--- Task goal ---
Each line from the first entry to the line with "668x967 pixels.", both included, is to be returned unchanged, with any pictures dropped.

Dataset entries

•••

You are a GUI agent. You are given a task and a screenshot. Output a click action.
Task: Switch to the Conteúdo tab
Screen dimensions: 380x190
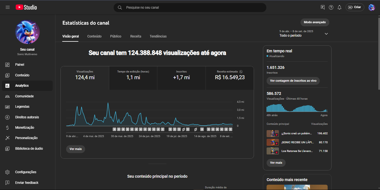(94, 36)
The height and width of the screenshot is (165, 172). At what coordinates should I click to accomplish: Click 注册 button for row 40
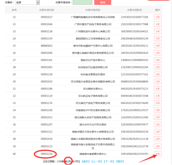[x=157, y=154]
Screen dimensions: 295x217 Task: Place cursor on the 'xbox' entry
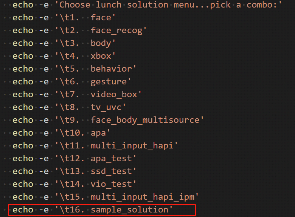click(x=101, y=56)
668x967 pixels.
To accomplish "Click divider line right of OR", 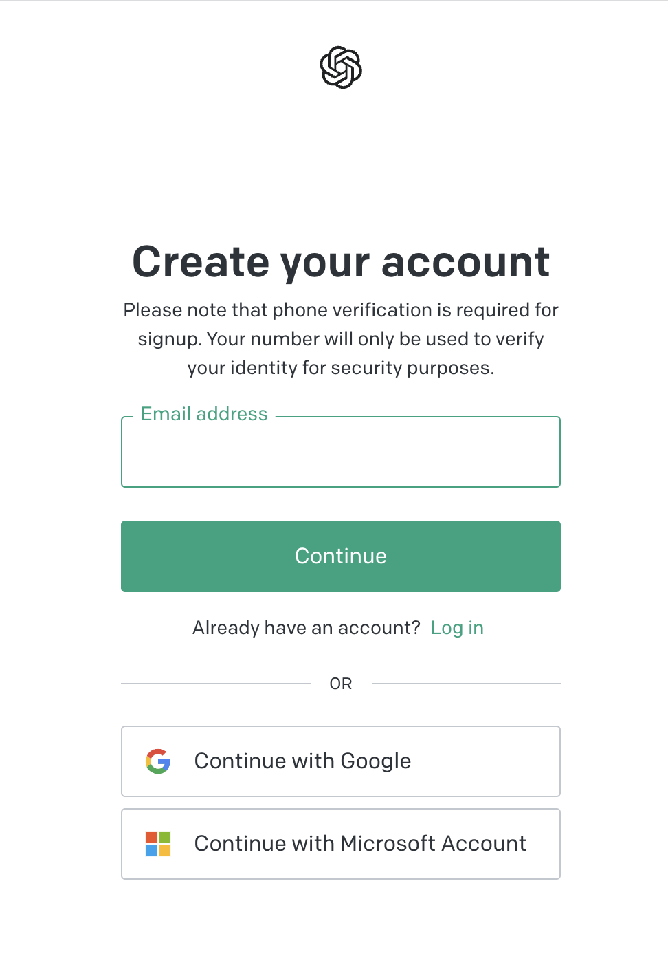I will (x=466, y=684).
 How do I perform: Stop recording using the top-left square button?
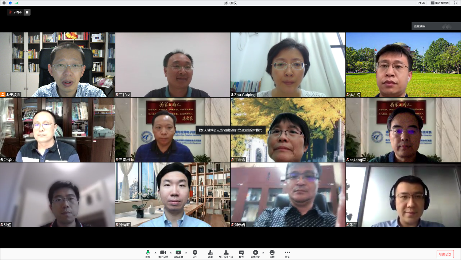pos(27,12)
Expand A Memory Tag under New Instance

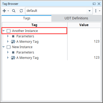tap(8, 58)

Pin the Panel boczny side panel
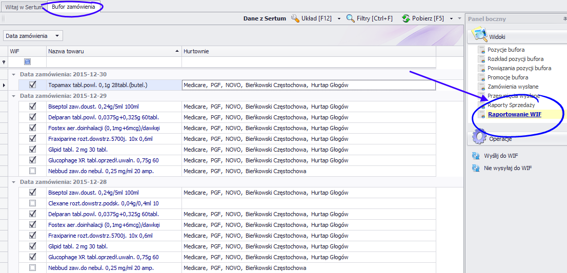(x=564, y=19)
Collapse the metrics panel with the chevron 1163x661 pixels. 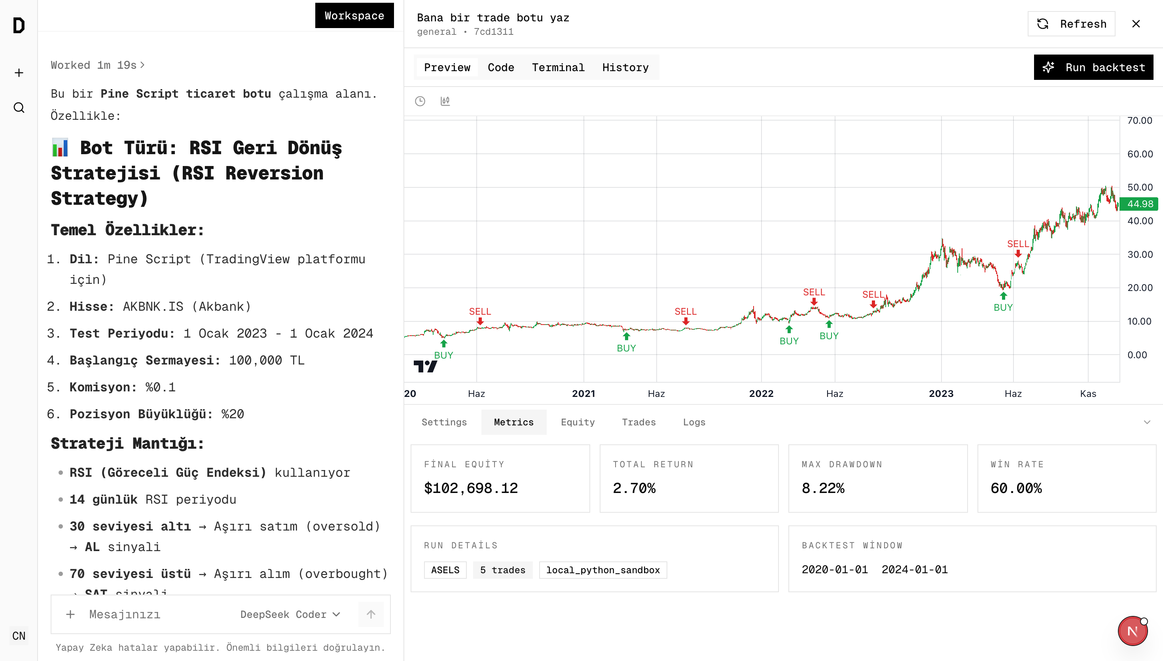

•••

--- Task result ---
You are a GUI agent. You are given a task and a screenshot. Output a click action.
Task: Switch to the Conteúdo tab
Screen dimensions: 380x190
(94, 36)
The height and width of the screenshot is (165, 172). At what coordinates should I click to accomplish: Click 注册 button for row 40
[x=157, y=154]
Screen dimensions: 295x217 Task: Place cursor on the 'xbox' entry
click(x=101, y=56)
668x967 pixels.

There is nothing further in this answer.